THE TASK: All lines below are to be transcribed exactly.

MATERIAL PROVIDED:
▶

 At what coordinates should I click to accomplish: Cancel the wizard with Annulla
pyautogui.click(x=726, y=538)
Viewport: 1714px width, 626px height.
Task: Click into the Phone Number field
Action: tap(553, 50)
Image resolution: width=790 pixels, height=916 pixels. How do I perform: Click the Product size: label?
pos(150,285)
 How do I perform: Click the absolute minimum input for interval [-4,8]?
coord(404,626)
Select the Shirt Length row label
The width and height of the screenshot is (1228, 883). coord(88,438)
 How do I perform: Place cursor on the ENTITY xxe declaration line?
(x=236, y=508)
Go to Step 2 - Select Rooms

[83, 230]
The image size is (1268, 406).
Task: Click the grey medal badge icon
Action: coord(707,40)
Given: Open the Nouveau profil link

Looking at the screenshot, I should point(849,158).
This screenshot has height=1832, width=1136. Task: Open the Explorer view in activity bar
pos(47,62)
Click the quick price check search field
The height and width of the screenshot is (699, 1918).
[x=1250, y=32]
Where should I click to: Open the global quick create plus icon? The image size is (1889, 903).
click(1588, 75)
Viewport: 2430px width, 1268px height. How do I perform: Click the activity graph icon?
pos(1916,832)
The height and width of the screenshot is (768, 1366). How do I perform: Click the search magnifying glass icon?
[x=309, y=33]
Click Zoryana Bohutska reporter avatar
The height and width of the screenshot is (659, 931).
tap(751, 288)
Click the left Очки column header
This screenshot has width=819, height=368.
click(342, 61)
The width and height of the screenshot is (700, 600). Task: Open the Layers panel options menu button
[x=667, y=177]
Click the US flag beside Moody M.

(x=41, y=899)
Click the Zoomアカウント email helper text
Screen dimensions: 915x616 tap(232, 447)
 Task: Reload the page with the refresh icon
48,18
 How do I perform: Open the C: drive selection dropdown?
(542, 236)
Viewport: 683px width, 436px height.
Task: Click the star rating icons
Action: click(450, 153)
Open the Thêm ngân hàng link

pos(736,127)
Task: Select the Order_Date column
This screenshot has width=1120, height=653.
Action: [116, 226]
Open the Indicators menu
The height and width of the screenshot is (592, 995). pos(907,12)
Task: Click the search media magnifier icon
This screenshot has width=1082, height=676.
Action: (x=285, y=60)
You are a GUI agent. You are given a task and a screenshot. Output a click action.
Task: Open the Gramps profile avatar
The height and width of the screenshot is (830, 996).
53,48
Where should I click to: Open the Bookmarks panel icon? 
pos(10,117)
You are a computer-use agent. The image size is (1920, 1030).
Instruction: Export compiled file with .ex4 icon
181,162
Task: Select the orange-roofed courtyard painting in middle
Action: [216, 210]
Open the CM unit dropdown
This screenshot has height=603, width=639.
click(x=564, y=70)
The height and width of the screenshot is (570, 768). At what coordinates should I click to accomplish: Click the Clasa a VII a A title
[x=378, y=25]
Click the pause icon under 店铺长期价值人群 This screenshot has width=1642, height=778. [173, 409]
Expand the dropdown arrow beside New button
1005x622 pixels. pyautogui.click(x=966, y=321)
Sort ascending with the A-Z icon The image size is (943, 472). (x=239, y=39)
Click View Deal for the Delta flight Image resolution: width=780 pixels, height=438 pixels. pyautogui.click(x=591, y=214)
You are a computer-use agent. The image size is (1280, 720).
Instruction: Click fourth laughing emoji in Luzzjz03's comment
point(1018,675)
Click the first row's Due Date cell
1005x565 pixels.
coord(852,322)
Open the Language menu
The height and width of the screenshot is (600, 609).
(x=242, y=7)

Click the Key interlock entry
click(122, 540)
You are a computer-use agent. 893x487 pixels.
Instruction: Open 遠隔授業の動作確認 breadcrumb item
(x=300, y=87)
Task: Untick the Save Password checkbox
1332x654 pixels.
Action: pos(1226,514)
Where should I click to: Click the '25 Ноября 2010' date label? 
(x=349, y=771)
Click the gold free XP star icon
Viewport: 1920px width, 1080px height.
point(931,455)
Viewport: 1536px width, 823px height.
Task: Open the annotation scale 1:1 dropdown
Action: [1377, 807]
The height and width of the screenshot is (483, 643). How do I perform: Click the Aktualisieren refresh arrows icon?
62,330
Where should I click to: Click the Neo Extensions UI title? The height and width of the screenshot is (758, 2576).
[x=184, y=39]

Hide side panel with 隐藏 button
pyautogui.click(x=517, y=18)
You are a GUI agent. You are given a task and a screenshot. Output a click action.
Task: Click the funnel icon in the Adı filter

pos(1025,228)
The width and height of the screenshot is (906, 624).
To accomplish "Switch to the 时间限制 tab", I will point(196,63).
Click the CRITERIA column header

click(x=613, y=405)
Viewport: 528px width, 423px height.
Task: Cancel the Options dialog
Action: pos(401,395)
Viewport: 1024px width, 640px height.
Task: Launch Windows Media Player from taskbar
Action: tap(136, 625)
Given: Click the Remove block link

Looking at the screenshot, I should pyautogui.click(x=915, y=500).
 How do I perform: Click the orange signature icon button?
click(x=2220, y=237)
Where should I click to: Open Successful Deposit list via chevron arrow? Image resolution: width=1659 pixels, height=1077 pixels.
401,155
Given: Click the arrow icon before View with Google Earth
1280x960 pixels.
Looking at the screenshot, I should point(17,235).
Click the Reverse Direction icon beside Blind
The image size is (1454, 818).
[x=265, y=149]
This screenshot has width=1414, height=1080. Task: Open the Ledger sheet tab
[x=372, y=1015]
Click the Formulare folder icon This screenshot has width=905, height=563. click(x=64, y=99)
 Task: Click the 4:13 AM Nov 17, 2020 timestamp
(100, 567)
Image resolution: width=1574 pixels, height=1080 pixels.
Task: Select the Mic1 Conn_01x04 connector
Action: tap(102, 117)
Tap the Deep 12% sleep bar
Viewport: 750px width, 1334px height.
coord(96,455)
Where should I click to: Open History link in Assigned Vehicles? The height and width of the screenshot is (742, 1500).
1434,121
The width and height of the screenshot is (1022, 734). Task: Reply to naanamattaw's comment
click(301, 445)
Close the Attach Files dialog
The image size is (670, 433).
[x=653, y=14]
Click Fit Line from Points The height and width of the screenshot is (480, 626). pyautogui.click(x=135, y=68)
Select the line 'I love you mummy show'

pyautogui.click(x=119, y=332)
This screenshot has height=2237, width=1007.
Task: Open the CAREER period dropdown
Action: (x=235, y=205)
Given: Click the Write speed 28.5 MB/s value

◀

REPLY:
 At what coordinates should I click to accomplish: Cancel the wizard with Annulla
pyautogui.click(x=726, y=538)
Viewport: 1714px width, 626px height.
Task: Click into the Phone Number field
Action: tap(553, 50)
Image resolution: width=790 pixels, height=916 pixels. How do I perform: Click the Product size: label?
pos(150,285)
 How do I perform: Click the absolute minimum input for interval [-4,8]?
coord(404,626)
Select the Shirt Length row label
The width and height of the screenshot is (1228, 883). coord(88,438)
 How do I perform: Place cursor on the ENTITY xxe declaration line?
(x=236, y=508)
Go to Step 2 - Select Rooms

[83, 230]
The image size is (1268, 406).
Task: Click the grey medal badge icon
Action: coord(707,40)
Given: Open the Nouveau profil link

Looking at the screenshot, I should point(849,158).
This screenshot has height=1832, width=1136. Task: Open the Explorer view in activity bar
pos(47,62)
Click the quick price check search field
The height and width of the screenshot is (699, 1918).
[x=1250, y=32]
Where should I click to: Open the global quick create plus icon? The image size is (1889, 903).
click(1588, 75)
Viewport: 2430px width, 1268px height. How do I perform: Click the activity graph icon?
pos(1916,832)
The height and width of the screenshot is (768, 1366). How do I perform: Click the search magnifying glass icon?
[x=309, y=33]
Click Zoryana Bohutska reporter avatar
The height and width of the screenshot is (659, 931).
tap(751, 288)
Click the left Очки column header
This screenshot has width=819, height=368.
click(342, 61)
The width and height of the screenshot is (700, 600). Task: Open the Layers panel options menu button
[x=667, y=177]
Click the US flag beside Moody M.

(x=41, y=899)
Click the Zoomアカウント email helper text
Screen dimensions: 915x616 tap(232, 447)
 Task: Reload the page with the refresh icon
48,18
 How do I perform: Open the C: drive selection dropdown?
(542, 236)
Viewport: 683px width, 436px height.
Task: Click the star rating icons
Action: click(450, 153)
Open the Thêm ngân hàng link

pos(736,127)
Task: Select the Order_Date column
This screenshot has width=1120, height=653.
Action: [116, 226]
Open the Indicators menu
The height and width of the screenshot is (592, 995). pos(907,12)
Task: Click the search media magnifier icon
This screenshot has width=1082, height=676.
Action: (x=285, y=60)
You are a GUI agent. You are given a task and a screenshot. Output a click action.
Task: Open the Gramps profile avatar
The height and width of the screenshot is (830, 996).
53,48
Where should I click to: Open the Bookmarks panel icon? 
pos(10,117)
You are a computer-use agent. The image size is (1920, 1030).
Instruction: Export compiled file with .ex4 icon
181,162
Task: Select the orange-roofed courtyard painting in middle
Action: [216, 210]
Open the CM unit dropdown
This screenshot has height=603, width=639.
click(x=564, y=70)
The height and width of the screenshot is (570, 768). At what coordinates should I click to accomplish: Click the Clasa a VII a A title
[x=378, y=25]
Click the pause icon under 店铺长期价值人群 This screenshot has width=1642, height=778. [173, 409]
Expand the dropdown arrow beside New button
1005x622 pixels. pyautogui.click(x=966, y=321)
Sort ascending with the A-Z icon The image size is (943, 472). (x=239, y=39)
Click View Deal for the Delta flight Image resolution: width=780 pixels, height=438 pixels. pyautogui.click(x=591, y=214)
You are a computer-use agent. The image size is (1280, 720).
Instruction: Click fourth laughing emoji in Luzzjz03's comment
point(1018,675)
Click the first row's Due Date cell
1005x565 pixels.
coord(852,322)
Open the Language menu
The height and width of the screenshot is (600, 609).
(x=242, y=7)

Click the Key interlock entry
click(122, 540)
You are a computer-use agent. 893x487 pixels.
Instruction: Open 遠隔授業の動作確認 breadcrumb item
(x=300, y=87)
Task: Untick the Save Password checkbox
1332x654 pixels.
Action: pos(1226,514)
Where should I click to: Click the '25 Ноября 2010' date label? 
(x=349, y=771)
Click the gold free XP star icon
Viewport: 1920px width, 1080px height.
point(931,455)
Viewport: 1536px width, 823px height.
Task: Open the annotation scale 1:1 dropdown
Action: [1377, 807]
The height and width of the screenshot is (483, 643). How do I perform: Click the Aktualisieren refresh arrows icon?
62,330
Where should I click to: Click the Neo Extensions UI title? The height and width of the screenshot is (758, 2576).
[x=184, y=39]

Hide side panel with 隐藏 button
pyautogui.click(x=517, y=18)
You are a GUI agent. You are given a task and a screenshot. Output a click action.
Task: Click the funnel icon in the Adı filter

pos(1025,228)
The width and height of the screenshot is (906, 624).
To accomplish "Switch to the 时间限制 tab", I will point(196,63).
Click the CRITERIA column header

click(x=613, y=405)
Viewport: 528px width, 423px height.
Task: Cancel the Options dialog
Action: pos(401,395)
Viewport: 1024px width, 640px height.
Task: Launch Windows Media Player from taskbar
Action: tap(136, 625)
Given: Click the Remove block link

Looking at the screenshot, I should pyautogui.click(x=915, y=500).
 How do I perform: Click the orange signature icon button?
click(x=2220, y=237)
Where should I click to: Open Successful Deposit list via chevron arrow? Image resolution: width=1659 pixels, height=1077 pixels.
401,155
Given: Click the arrow icon before View with Google Earth
1280x960 pixels.
Looking at the screenshot, I should point(17,235).
Click the Reverse Direction icon beside Blind
The image size is (1454, 818).
[x=265, y=149]
This screenshot has width=1414, height=1080. Task: Open the Ledger sheet tab
[x=372, y=1015]
Click the Formulare folder icon This screenshot has width=905, height=563. click(x=64, y=99)
 Task: Click the 4:13 AM Nov 17, 2020 timestamp
(100, 567)
Image resolution: width=1574 pixels, height=1080 pixels.
Task: Select the Mic1 Conn_01x04 connector
Action: tap(102, 117)
Tap the Deep 12% sleep bar
Viewport: 750px width, 1334px height.
coord(96,455)
Where should I click to: Open History link in Assigned Vehicles? The height and width of the screenshot is (742, 1500).
1434,121
The width and height of the screenshot is (1022, 734). Task: Reply to naanamattaw's comment
click(301, 445)
Close the Attach Files dialog
The image size is (670, 433).
[x=653, y=14]
Click Fit Line from Points The height and width of the screenshot is (480, 626). pyautogui.click(x=135, y=68)
Select the line 'I love you mummy show'

pyautogui.click(x=119, y=332)
This screenshot has height=2237, width=1007.
Task: Open the CAREER period dropdown
Action: (x=235, y=205)
Given: Click the Write speed 28.5 MB/s value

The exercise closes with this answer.